- **What is needed**
Display each line in the listing below that contains the string "agent". Case matters.

- **Data shown**

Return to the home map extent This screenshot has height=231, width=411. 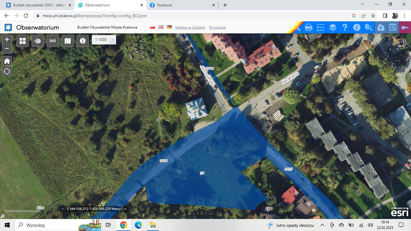(x=7, y=61)
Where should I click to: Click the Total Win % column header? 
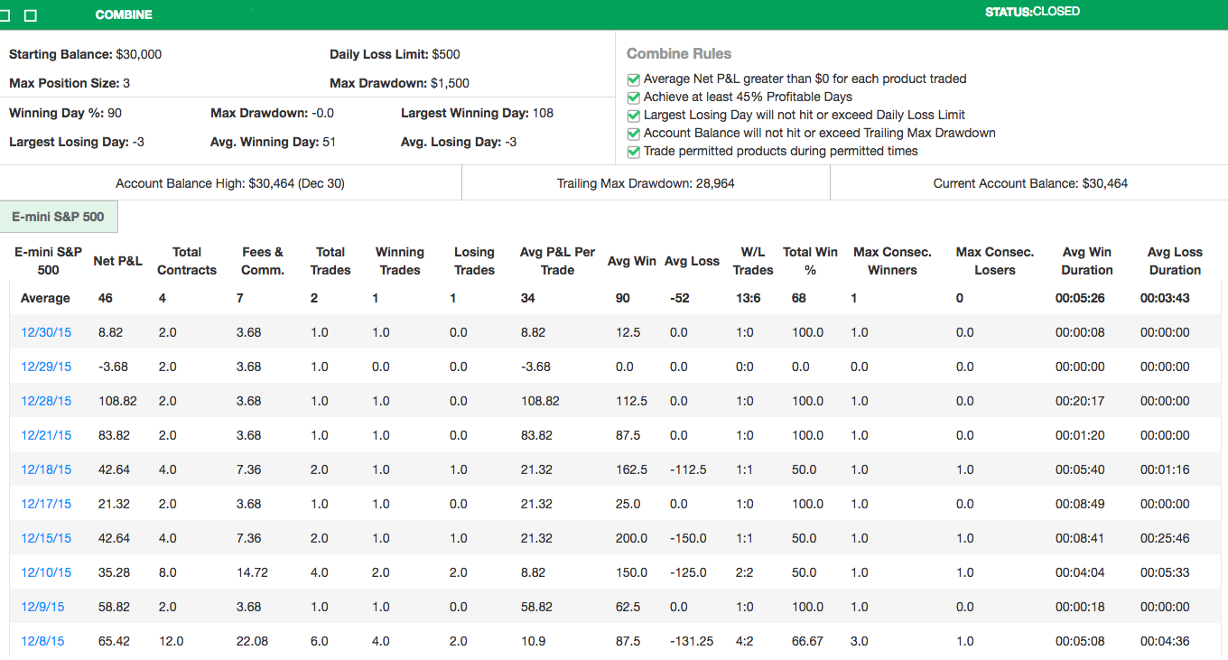point(810,261)
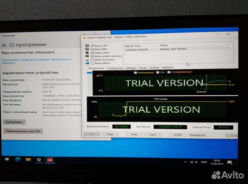Click the Settings gear taskbar icon
This screenshot has width=248, height=184.
(39, 160)
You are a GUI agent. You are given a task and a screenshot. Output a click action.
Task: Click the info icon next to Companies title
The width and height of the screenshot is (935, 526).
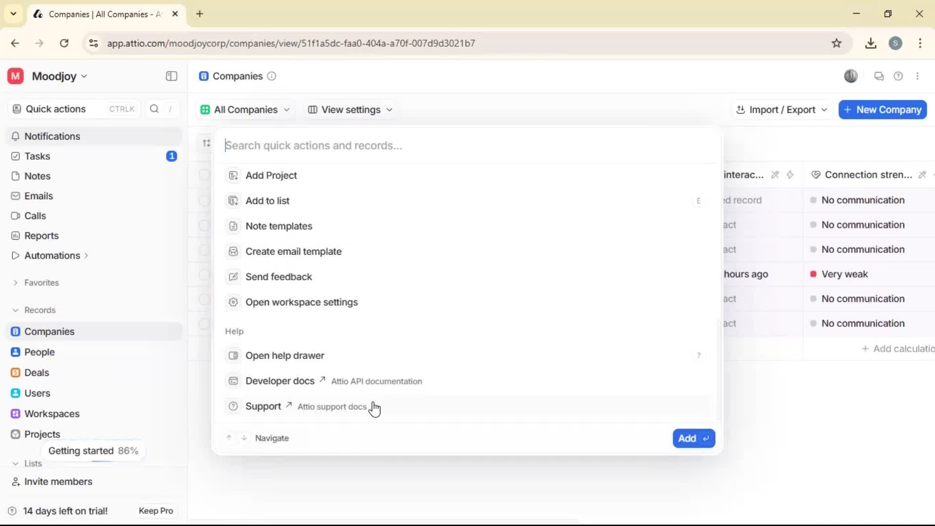271,76
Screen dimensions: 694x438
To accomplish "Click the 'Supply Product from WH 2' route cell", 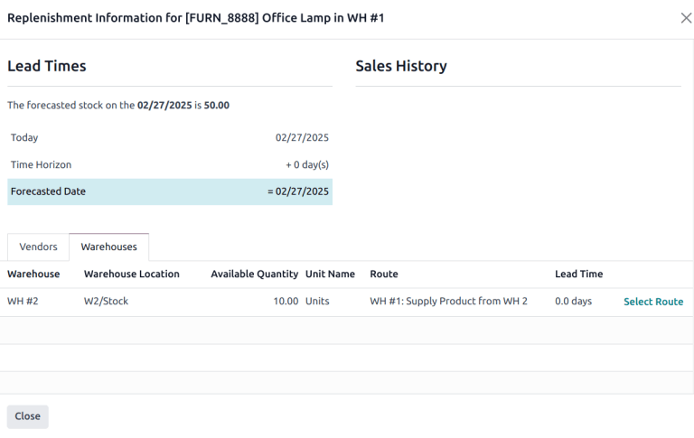I will pos(448,301).
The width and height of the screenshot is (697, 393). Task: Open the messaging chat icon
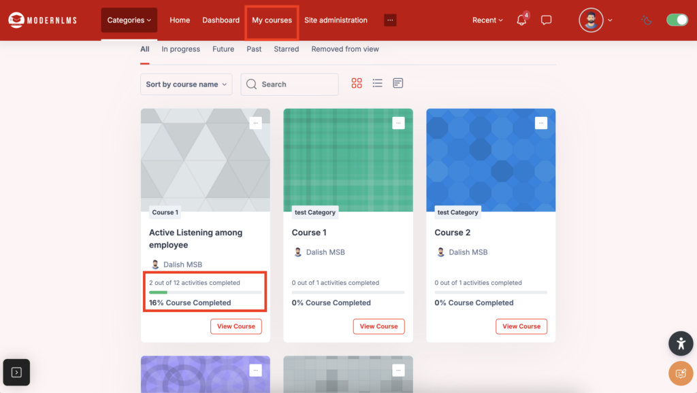pos(546,20)
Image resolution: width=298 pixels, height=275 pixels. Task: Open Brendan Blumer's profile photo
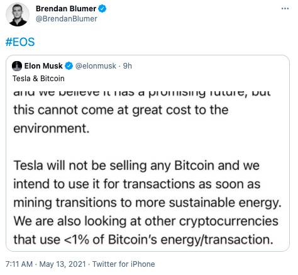(18, 14)
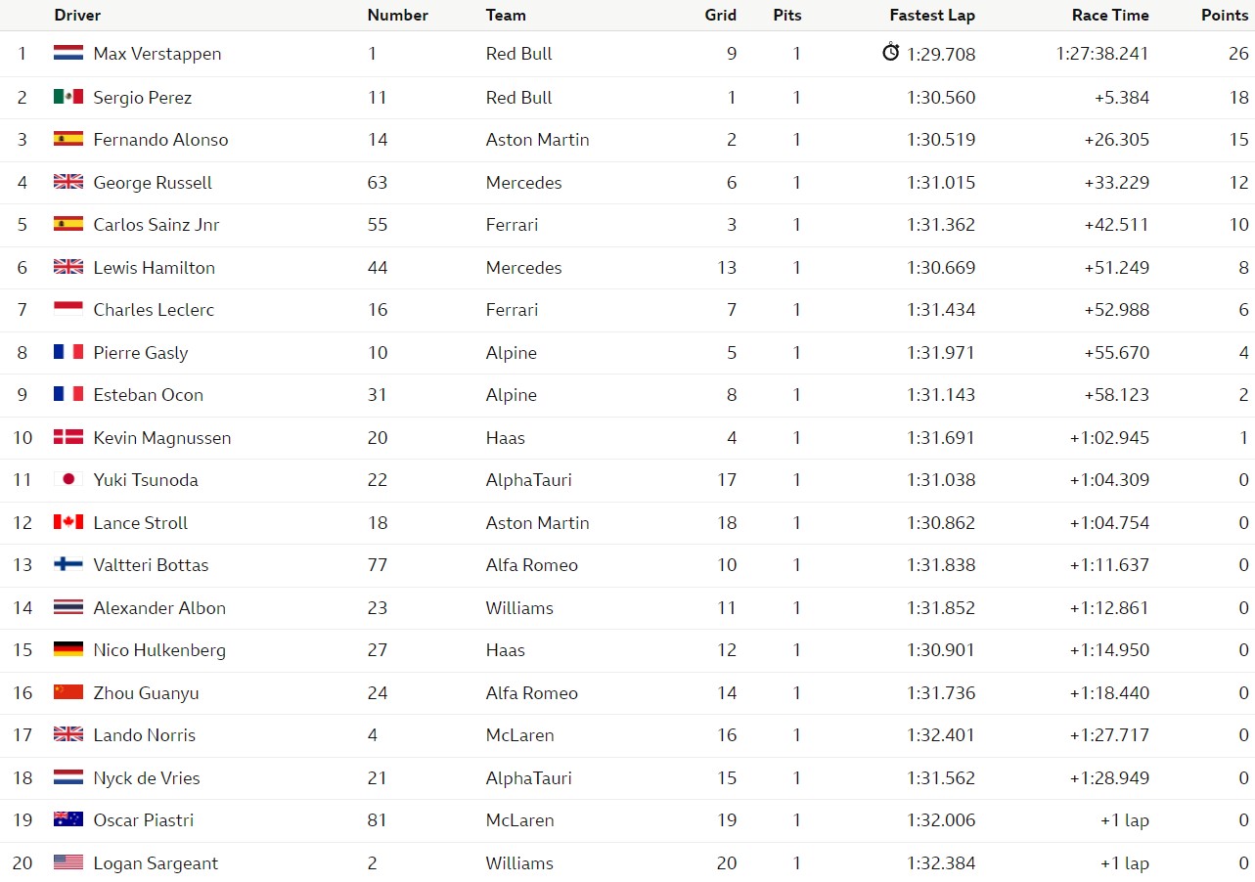
Task: Select the Driver column header
Action: click(77, 15)
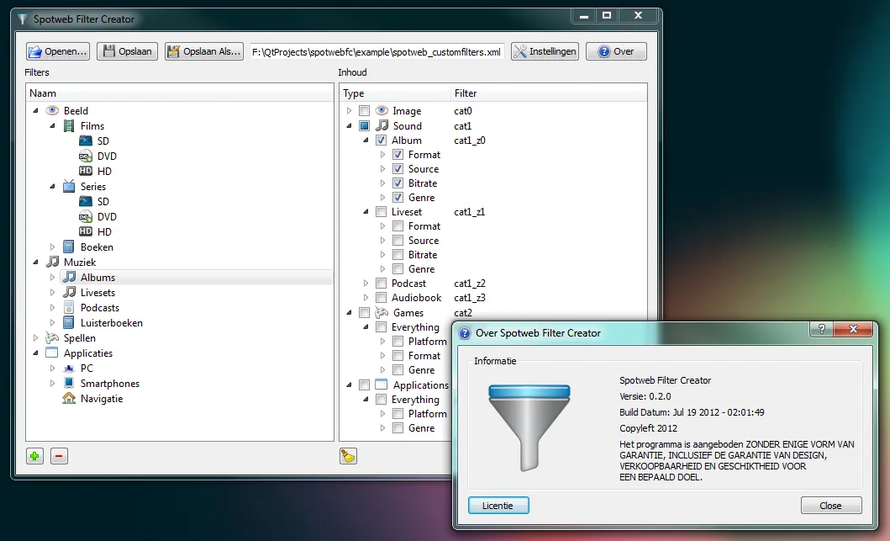Select the film strip icon beside Films

tap(67, 125)
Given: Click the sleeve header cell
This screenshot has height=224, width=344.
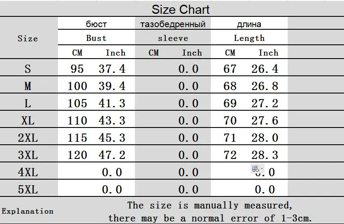Looking at the screenshot, I should point(173,38).
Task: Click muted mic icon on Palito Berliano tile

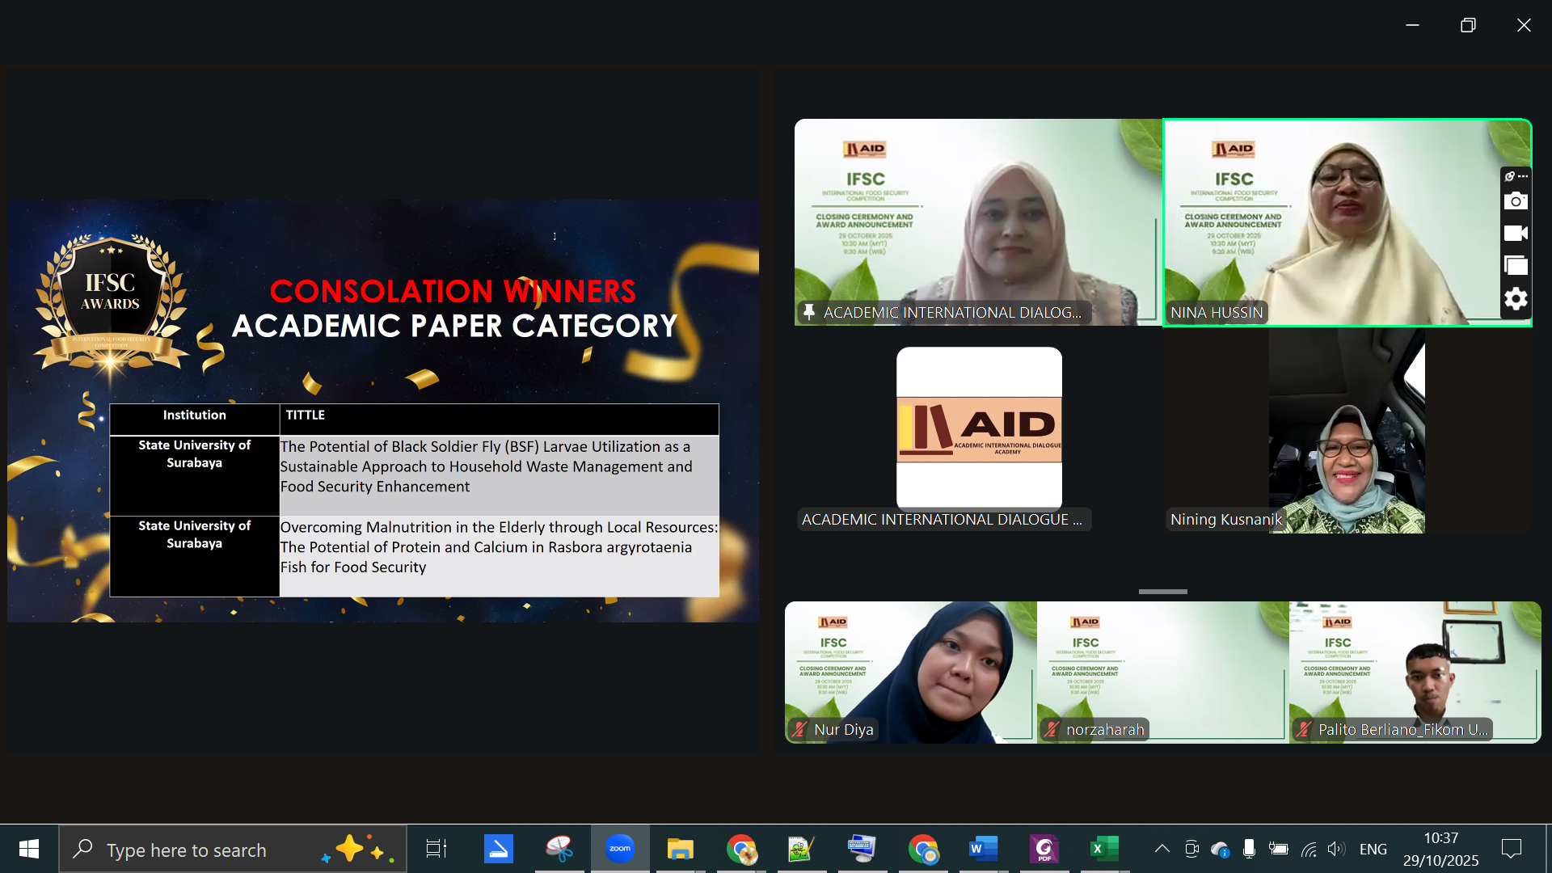Action: tap(1303, 729)
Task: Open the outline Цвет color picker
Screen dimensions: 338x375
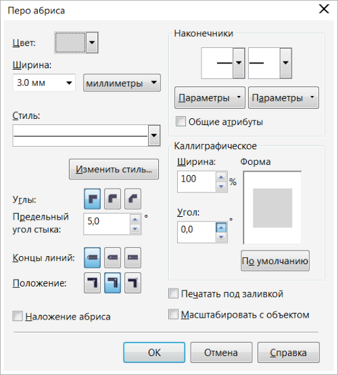Action: click(x=76, y=43)
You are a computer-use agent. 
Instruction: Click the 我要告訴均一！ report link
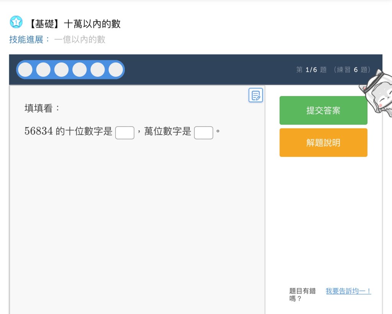[348, 291]
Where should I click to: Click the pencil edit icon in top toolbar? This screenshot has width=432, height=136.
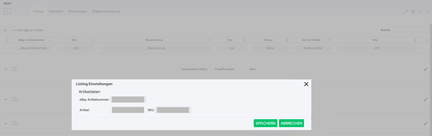[x=406, y=11]
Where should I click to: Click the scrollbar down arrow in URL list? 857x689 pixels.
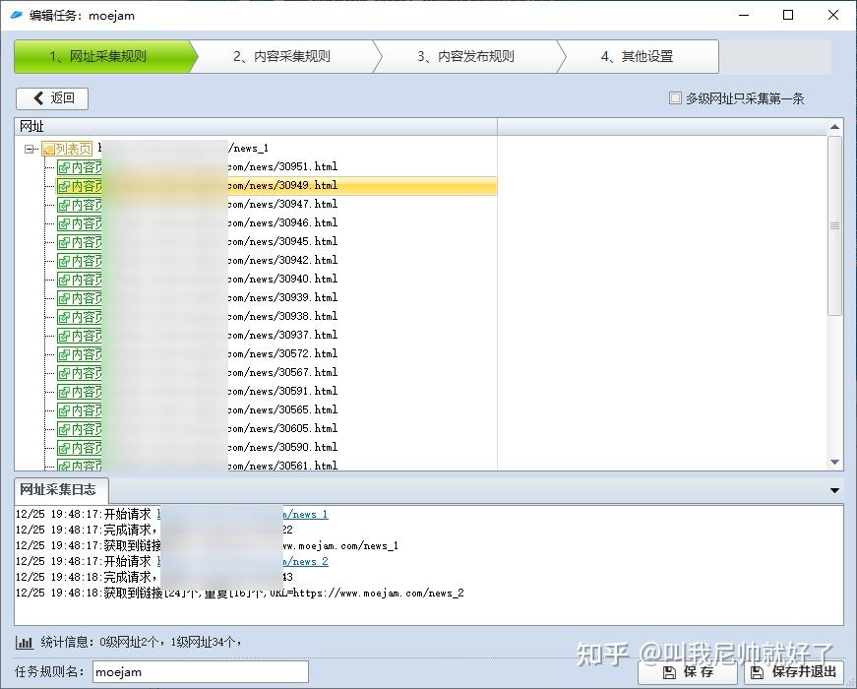point(835,461)
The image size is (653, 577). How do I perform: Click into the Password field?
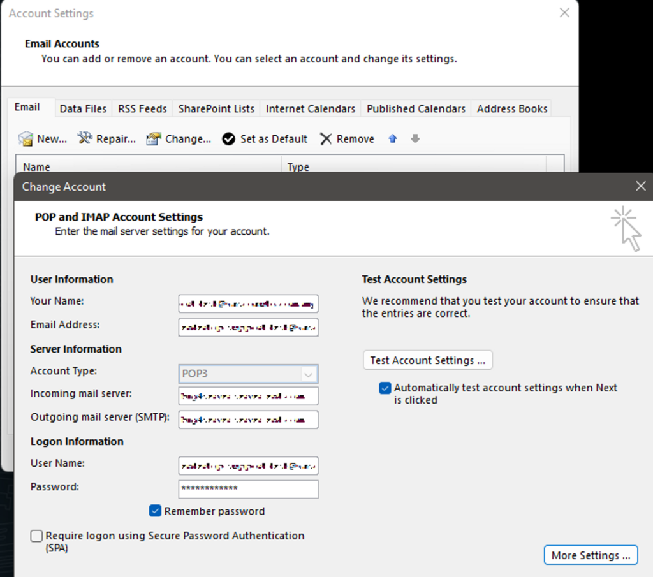[248, 489]
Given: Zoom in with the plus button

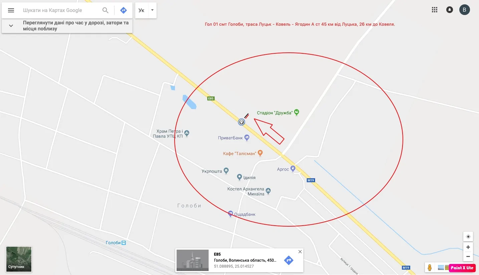Looking at the screenshot, I should [x=468, y=247].
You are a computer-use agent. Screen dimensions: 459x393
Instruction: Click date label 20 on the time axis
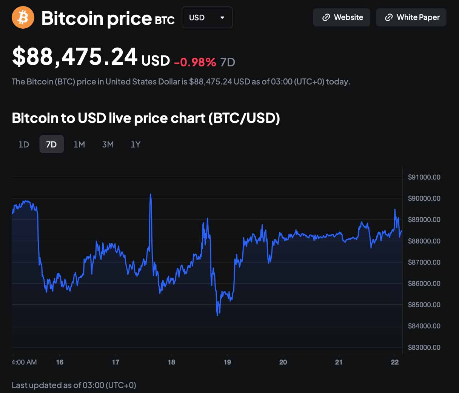[x=283, y=362]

- **Answer to this exercise**
You are a GUI agent. You are given a task and a screenshot. Output a click action.
You are a computer-use agent. 
You are a computer-use agent. Screen dimensions: 459x393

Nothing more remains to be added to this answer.